DETAILED DESCRIPTION OF THE DRAWINGS
[0015] Prior to describing the disclosure in detail, definitions of certain words or phrases used throughout this patent document will be defined: the terms "include" and "comprise", as well as derivatives thereof, mean inclusion without limitation; the term "or" is inclusive, meaning and/or; the phrases "coupled with" and "associated therewith", as well as derivatives thereof, may mean to include, be included within, interconnect with, contain, be contained within, connect to or with, couple to or with, be communicable with, cooperate with, interleave, juxtapose, be proximate to, be bound to or with, have a property of, or the like. Definitions of certain words and phrases are provided throughout this patent document, and those of ordinary skill in the art will understand that such definitions apply in many, if not most, instances to prior as well as future uses of such defined words and phrases.
[0016] Reference throughout this specification to “one embodiment,” “an embodiment,” or similar language means that a particular feature, structure, or characteristic described in connection with the embodiment is included in at least one embodiment. Thus, appearances of the phrases “in one embodiment,” “in an embodiment,” and similar language throughout this specification may, but do not necessarily, all refer to the same embodiment, but mean “one or more but not all embodiments” unless expressly specified otherwise. The terms “including,” “comprising,” “having,” and variations thereof mean “including but not limited to” unless expressly specified otherwise. An enumerated listing of items does not imply that any or all of the items are mutually exclusive and/or mutually inclusive, unless expressly specified otherwise. The terms “a,” “an,” and “the” also refer to “one or more” unless expressly specified otherwise.

:: WORK INSTRUCTIONS ::
a) In the patent passage, which terms are said to mean "including but not limited to" unless expressly specified otherwise?
b) According to the patent passage, what does the term "or" mean?
c) Carry on the patent passage from the point where it stops.
The material is separate from the patent passage.

:: INFORMATION ::
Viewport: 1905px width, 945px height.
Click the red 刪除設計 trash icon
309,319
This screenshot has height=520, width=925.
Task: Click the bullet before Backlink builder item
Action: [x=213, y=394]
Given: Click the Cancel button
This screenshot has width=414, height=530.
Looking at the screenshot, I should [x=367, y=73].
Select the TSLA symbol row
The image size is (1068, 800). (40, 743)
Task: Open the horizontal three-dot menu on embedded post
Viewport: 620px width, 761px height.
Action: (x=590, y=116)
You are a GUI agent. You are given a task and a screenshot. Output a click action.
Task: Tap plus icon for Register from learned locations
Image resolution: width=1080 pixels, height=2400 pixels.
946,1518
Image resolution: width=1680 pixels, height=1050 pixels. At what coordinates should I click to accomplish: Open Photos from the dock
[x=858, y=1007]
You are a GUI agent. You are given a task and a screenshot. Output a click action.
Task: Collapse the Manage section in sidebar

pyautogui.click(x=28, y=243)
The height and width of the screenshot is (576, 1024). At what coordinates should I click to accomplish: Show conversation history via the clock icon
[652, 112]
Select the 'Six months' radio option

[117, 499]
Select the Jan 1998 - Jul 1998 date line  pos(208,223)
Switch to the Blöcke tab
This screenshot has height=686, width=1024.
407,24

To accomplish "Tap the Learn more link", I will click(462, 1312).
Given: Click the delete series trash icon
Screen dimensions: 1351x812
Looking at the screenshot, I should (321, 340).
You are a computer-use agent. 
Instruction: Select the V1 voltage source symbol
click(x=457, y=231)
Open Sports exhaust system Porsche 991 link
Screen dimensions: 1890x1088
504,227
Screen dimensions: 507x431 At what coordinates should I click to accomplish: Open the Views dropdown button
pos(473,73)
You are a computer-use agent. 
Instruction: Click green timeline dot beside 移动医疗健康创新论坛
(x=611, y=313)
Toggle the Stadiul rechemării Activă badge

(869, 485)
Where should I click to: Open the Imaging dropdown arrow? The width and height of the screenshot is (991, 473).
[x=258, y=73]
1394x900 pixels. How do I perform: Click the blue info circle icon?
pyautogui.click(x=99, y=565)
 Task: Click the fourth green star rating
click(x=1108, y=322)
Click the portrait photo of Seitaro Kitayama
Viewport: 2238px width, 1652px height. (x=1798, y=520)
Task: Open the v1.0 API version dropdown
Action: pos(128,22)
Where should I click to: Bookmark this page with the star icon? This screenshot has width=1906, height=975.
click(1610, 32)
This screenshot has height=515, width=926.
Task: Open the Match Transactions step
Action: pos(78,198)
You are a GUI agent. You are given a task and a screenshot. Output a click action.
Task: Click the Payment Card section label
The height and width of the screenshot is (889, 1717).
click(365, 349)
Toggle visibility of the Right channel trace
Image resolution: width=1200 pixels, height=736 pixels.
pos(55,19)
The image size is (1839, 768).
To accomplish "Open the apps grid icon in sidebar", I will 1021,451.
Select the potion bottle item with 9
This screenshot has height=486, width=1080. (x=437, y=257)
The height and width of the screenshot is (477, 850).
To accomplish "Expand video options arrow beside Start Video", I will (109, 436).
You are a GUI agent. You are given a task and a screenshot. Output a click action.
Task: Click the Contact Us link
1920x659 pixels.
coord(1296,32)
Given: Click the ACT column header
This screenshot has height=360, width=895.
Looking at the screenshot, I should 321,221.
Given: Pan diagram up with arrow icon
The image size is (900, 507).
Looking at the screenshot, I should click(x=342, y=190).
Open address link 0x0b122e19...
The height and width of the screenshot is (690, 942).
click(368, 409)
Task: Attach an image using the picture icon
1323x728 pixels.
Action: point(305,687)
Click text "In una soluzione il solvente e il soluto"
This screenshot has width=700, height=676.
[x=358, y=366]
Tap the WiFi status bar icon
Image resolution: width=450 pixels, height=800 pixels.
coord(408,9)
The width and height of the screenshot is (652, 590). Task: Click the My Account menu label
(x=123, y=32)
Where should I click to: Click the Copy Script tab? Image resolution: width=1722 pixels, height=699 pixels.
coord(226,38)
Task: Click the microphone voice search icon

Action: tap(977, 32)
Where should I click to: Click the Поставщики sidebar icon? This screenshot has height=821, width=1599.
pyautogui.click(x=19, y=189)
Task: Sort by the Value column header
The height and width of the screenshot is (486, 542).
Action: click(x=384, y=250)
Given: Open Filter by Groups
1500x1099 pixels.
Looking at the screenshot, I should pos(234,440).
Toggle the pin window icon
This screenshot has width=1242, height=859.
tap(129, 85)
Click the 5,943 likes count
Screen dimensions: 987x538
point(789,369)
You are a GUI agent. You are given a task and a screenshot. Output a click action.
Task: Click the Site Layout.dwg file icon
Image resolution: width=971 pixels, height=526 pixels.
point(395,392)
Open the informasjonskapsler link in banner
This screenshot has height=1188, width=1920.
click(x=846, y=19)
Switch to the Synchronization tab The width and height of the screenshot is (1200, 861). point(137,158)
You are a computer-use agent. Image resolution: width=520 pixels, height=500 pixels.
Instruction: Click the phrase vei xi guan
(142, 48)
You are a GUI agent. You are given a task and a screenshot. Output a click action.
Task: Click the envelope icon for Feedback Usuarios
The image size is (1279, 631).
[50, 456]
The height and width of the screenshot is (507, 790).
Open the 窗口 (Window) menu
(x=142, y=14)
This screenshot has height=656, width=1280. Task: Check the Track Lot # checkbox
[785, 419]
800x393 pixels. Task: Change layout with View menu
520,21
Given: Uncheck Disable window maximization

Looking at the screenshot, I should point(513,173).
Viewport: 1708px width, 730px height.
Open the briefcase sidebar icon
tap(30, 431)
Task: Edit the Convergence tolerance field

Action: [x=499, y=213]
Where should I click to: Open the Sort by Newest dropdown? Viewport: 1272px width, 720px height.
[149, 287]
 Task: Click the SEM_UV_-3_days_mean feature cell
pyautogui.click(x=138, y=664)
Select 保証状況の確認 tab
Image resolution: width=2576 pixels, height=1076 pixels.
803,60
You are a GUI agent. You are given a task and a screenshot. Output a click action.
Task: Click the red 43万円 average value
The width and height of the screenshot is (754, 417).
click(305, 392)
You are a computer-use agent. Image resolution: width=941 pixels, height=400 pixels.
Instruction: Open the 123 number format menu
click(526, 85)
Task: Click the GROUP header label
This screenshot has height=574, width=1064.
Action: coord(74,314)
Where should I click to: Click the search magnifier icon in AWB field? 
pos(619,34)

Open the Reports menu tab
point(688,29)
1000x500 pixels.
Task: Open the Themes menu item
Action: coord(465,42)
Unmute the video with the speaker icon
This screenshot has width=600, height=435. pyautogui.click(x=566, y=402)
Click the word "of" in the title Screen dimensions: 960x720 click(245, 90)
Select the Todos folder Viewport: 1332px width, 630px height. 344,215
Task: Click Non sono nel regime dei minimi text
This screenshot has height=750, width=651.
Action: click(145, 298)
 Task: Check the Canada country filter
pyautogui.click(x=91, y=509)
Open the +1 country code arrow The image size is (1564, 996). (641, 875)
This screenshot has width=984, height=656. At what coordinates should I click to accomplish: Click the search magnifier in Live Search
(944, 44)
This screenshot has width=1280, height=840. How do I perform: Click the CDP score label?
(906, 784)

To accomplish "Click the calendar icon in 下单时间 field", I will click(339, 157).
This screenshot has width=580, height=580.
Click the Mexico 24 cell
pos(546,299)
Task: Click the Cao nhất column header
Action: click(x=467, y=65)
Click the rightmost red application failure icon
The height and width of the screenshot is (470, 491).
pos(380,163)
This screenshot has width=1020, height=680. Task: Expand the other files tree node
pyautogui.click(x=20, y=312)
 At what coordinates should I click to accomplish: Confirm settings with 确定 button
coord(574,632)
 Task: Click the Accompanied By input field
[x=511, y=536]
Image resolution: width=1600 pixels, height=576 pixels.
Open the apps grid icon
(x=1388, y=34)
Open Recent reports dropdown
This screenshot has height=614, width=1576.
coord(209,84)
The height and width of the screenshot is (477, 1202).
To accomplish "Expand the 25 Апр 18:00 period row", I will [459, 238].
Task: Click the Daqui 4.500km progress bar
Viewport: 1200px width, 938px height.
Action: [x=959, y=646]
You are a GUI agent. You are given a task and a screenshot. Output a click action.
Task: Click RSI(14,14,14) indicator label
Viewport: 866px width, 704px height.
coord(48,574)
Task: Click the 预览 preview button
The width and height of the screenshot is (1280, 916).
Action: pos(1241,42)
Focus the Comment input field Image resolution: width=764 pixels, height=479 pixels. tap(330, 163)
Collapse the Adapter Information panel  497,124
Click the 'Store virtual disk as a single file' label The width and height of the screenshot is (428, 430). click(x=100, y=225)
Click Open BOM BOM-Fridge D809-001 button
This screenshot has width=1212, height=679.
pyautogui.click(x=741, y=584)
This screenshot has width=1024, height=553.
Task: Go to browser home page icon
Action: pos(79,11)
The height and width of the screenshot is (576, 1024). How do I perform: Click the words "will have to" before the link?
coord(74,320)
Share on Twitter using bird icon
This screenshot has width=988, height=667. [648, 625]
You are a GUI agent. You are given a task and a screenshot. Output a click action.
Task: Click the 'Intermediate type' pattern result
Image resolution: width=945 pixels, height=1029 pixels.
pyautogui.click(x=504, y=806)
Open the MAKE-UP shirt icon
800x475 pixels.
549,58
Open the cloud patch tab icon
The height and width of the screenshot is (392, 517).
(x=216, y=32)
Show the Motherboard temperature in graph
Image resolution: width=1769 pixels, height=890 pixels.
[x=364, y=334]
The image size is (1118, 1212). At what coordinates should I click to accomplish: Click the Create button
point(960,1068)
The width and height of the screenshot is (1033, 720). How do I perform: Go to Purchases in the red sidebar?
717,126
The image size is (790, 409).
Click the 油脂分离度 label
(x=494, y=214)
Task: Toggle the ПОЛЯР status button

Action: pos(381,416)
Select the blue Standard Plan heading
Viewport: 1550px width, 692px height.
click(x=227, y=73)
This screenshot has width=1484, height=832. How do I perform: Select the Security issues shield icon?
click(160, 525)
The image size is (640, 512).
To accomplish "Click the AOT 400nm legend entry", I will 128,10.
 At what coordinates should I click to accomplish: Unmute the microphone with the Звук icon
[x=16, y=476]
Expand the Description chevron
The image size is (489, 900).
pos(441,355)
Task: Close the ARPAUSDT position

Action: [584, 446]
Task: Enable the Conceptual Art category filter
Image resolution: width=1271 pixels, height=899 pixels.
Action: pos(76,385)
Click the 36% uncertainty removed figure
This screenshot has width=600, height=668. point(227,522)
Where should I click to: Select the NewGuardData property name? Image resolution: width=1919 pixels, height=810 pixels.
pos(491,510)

:: ANSWERS BELOW ::
a) "Including," "comprising," and "having"

b) The term "or" is inclusive, meaning and/or.

c)
[0017] Although the operations of exemplary embodiments of the disclosed method may be described in a particular, sequential order for convenient presentation, it should be understood that the disclosed embodiments can encompass an order of operations other than the particular, sequential order disclosed. For example, operations described sequentially may in some cases be rearranged or performed concurrently. Further, descriptions and disclosures provided in association with one particular embodiment are not limited to that embodiment, and may be applied to any embodiment disclosed herein. Moreover, for the sake of simplicity, the attached figures may not show the various ways in which the disclosed system, method, and apparatus can be used in combination with other systems, methods, and apparatuses.
[0018] Furthermore, the described features, advantages, and characteristics of the embodiments may be combined in any suitable manner. One skilled in the relevant art will recognize that the embodiments may be practiced without one or more of the specific features or advantages of a particular embodiment. In other instances, additional features and advantages may be recognized in certain embodiments that may not be present in all embodiments. These features and advantages of the embodiments will become more fully apparent from the following description and apportioned claims, or may be learned by the practice of embodiments as set forth hereinafter.
[0019] The present disclosure discloses a stent. In an embodiment, the stent is a self-expanding stent. The stent may be manufactured of a biodegradable and/or biocompatible material. The stent has high radial strength as the stent can be implanted in arteries that are subjected to strong mechanical strain, involving bending and stretching, to treat complications such as stenosis, occlusions, etc. In an embodiment, the stent is implanted in peripheral arteries such as a superficial femoral artery, a popliteal artery etc.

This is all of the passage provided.